Sameer Samat, vice-presidente do Android no Google, acredita que é hora de repensar o que significa cursar Ciência da Computação. Para ele, a maneira como a graduação é percebida atualmente está ultrapassada e precisa de uma reformulação.
“Hoje, muitas pessoas ainda enxergam a Ciência da Computação como algo focado em aprender a programar em Java”, disse Samat. “Mas, se é só isso que você quer fazer, você provavelmente nem precisa de um diploma.”
Para o executivo, que também se formou em Ciência da Computação pela UC San Diego, o verdadeiro valor do curso está na capacidade de resolver problemas complexos, e não apenas em escrever códigos.
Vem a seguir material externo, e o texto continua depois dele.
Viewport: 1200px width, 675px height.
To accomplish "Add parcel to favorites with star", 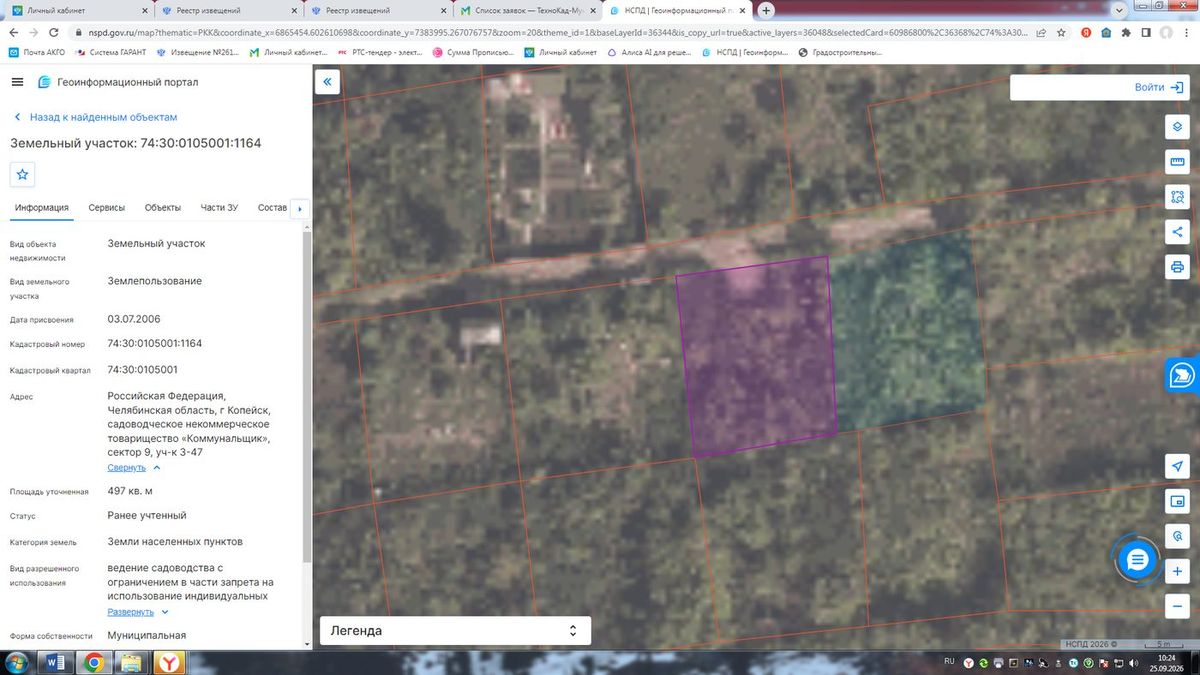I will tap(23, 174).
“Definitivamente, não é só aprender a programar. É, na minha opinião, a ciência de resolver problemas.”
Samat reconhece que, com o avanço da inteligência artificial e o surgimento de ferramentas como o Codex, que já conseguem gerar códigos automaticamente, muitos jovens estão se perguntando se ainda vale a pena investir em um curso superior na área.
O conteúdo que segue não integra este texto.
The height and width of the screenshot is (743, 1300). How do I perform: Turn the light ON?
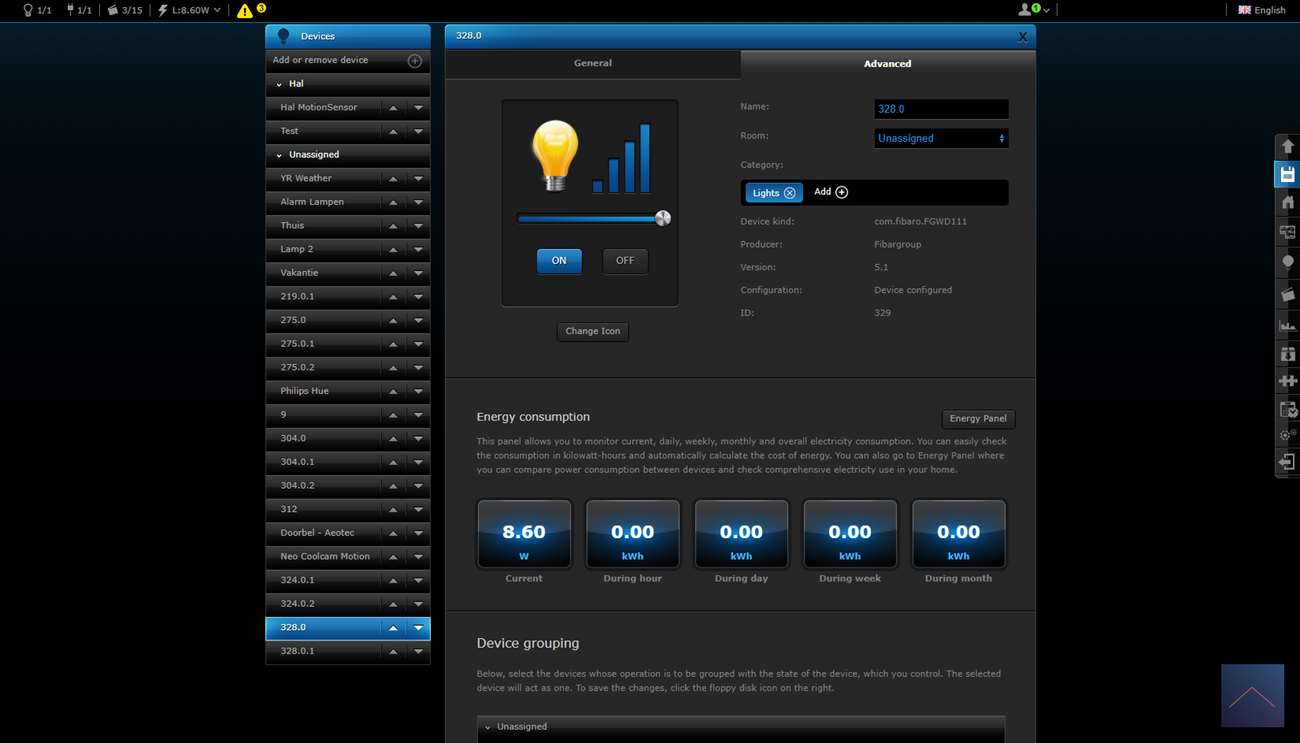coord(559,261)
“Aprender a programar continua sendo importante”, reforça. “Mas os estudantes precisam trazer outras paixões para o trabalho, algo que os motive a ir além.”
Ao compartilhar sua própria trajetória, o executivo contou que criou duas startups no início da carreira e que uma delas o levou até Sergey Brin, cofundador do Google.
“Foi ao empreender que aprendi muito do que aplico até hoje”, disse.
Para ele, a combinação entre o conhecimento técnico e interesses pessoais pode ser o diferencial.
“Acho importante se aprofundar em algo que realmente te empolgue. Torne-se um especialista nos 5% que mais entendem de um assunto. Isso sim faz a diferença.”